From his Wikipedia page, which explains his period of the 60s quite nicely (if you aren’t already familiar):
In the early 1960s, Ellington embraced recording with artists who had been friendly rivals in the past, or were younger musicians who focused on later styles. The Ellington and Count Basie orchestras recorded together. During a period when he was between recording contracts, he made records with Louis Armstrong (Roulette), Coleman Hawkins, John Coltrane (both for Impulse) and participated in a session with Charles Mingus and Max Roach which produced the Money Jungle (United Artists) album. He signed to Frank Sinatra’s new Reprise label, but the association with the label was short-lived.
By then, he was performing all over the world; a significant part of each year was spent on overseas tours. As a consequence, he formed new working relationships with artists from around the world, including the Swedish vocalist Alice Babs, and the South African musicians Dollar Brand and Sathima Bea Benjamin (A Morning in Paris, 1963/1997).
Ellington wrote an original score for director Michael Langham’s production of Shakespeare’s Timon of Athens at the Stratford Festival in Ontario, Canada which opened on July 29, 1963. Langham has used it for several subsequent productions, including a much later adaptation by Stanley Silverman which expands the score with some of Ellington’s best-known works.
Ellington was shortlisted for the Pulitzer Prize for Music in 1965 but no prize was ultimately awarded that year.Then 66 years old, he joked: “Fate is being kind to me. Fate doesn’t want me to be famous too young.” In 1999 he was posthumously awarded a special Pulitzer Prize “commemorating the centennial year of his birth, in recognition of his musical genius, which evoked aesthetically the principles of democracy through the medium of jazz and thus made an indelible contribution to art and culture.”
In September 1965, he premiered the first of his Sacred Concerts. He created a jazz Christian liturgy. Although the work received mixed reviews, Ellington was proud of the composition and performed it dozens of times. This concert was followed by two others of the same type in 1968 and 1973, known as the Second and Third Sacred Concerts. These generated controversy in what was already a tumultuous time in the United States. Many saw the Sacred Music suites as an attempt to reinforce commercial support for organized religion, though Ellington simply said it was “the most important thing I’ve done”. The Steinway piano upon which the Sacred Concerts were composed is part of the collection of the Smithsonian’s National Museum of American History. Like Haydn and Mozart, Ellington conducted his orchestra from the piano – he always played the keyboard parts when the Sacred Concerts were performed.

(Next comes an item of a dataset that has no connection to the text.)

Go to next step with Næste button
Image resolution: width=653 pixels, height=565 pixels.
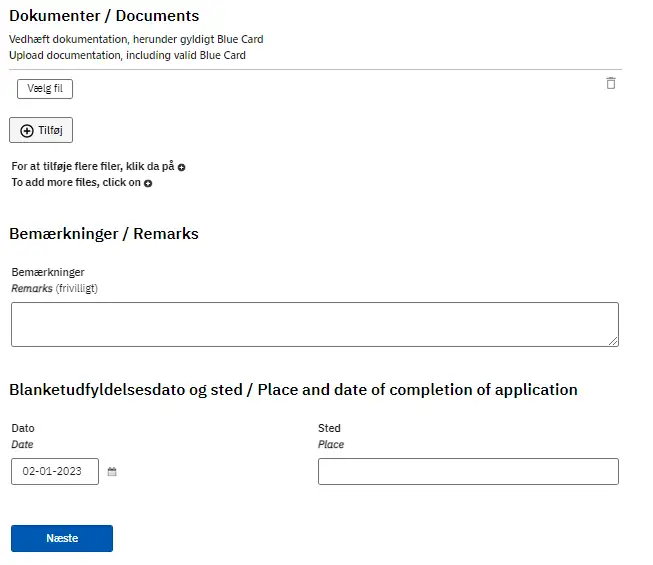pos(62,538)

Despite his advancing age (he turned 65 in the spring of 1964), Ellington showed no sign of slowing down as he continued to make vital and innovative recordings, including The Far East Suite (1966), New Orleans Suite (1970), Latin American Suite (1972) and The Afro-Eurasian Eclipse (1971), much of it inspired by his world tours. It was during this time that he recorded his only album with Frank Sinatra, entitled Francis A. & Edward K. (1967).
Enjoy this time-travel back to 1964.